··· Records for the task

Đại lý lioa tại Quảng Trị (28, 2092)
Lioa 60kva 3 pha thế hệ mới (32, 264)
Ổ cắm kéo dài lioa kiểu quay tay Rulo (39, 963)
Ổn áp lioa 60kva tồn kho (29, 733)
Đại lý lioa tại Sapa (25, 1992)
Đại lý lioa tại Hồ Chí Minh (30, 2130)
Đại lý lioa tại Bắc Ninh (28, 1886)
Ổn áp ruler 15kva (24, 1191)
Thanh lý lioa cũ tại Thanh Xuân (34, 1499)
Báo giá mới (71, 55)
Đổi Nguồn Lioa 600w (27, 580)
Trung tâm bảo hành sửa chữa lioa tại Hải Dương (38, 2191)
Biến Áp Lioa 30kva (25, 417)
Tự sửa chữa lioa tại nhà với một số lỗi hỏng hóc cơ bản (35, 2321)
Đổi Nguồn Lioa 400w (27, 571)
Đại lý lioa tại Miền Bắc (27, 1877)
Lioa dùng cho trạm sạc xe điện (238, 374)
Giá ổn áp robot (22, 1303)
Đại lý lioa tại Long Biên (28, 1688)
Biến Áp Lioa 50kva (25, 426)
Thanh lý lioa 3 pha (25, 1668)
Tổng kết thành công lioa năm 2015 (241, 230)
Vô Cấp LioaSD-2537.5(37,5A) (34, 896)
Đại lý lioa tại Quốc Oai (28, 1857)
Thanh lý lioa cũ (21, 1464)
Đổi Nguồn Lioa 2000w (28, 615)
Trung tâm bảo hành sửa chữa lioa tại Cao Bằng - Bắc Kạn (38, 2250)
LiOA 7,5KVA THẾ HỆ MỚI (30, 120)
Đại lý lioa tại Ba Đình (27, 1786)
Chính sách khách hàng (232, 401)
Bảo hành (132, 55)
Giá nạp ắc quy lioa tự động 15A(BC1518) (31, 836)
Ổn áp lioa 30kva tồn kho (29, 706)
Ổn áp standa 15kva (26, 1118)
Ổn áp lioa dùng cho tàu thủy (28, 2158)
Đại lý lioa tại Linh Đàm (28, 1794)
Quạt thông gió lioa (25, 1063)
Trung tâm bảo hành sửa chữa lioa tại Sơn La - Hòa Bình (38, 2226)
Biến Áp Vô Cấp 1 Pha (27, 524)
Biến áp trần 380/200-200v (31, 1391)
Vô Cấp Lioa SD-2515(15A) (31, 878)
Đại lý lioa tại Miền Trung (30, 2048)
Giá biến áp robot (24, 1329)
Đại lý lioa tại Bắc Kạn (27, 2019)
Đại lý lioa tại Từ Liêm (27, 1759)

······

■ What you should do: Please return exactly the lines from the one containing "Vô Cấp LioaSD-2537.5(37,5A) (34, 896)" through the end of the entries above, adding no other line.

■ Result of the task:
Vô Cấp LioaSD-2537.5(37,5A) (34, 896)
Đại lý lioa tại Quốc Oai (28, 1857)
Thanh lý lioa cũ (21, 1464)
Đổi Nguồn Lioa 2000w (28, 615)
Trung tâm bảo hành sửa chữa lioa tại Cao Bằng - Bắc Kạn (38, 2250)
LiOA 7,5KVA THẾ HỆ MỚI (30, 120)
Đại lý lioa tại Ba Đình (27, 1786)
Chính sách khách hàng (232, 401)
Bảo hành (132, 55)
Giá nạp ắc quy lioa tự động 15A(BC1518) (31, 836)
Ổn áp lioa 30kva tồn kho (29, 706)
Ổn áp standa 15kva (26, 1118)
Ổn áp lioa dùng cho tàu thủy (28, 2158)
Đại lý lioa tại Linh Đàm (28, 1794)
Quạt thông gió lioa (25, 1063)
Trung tâm bảo hành sửa chữa lioa tại Sơn La - Hòa Bình (38, 2226)
Biến Áp Vô Cấp 1 Pha (27, 524)
Biến áp trần 380/200-200v (31, 1391)
Vô Cấp Lioa SD-2515(15A) (31, 878)
Đại lý lioa tại Miền Trung (30, 2048)
Giá biến áp robot (24, 1329)
Đại lý lioa tại Bắc Kạn (27, 2019)
Đại lý lioa tại Từ Liêm (27, 1759)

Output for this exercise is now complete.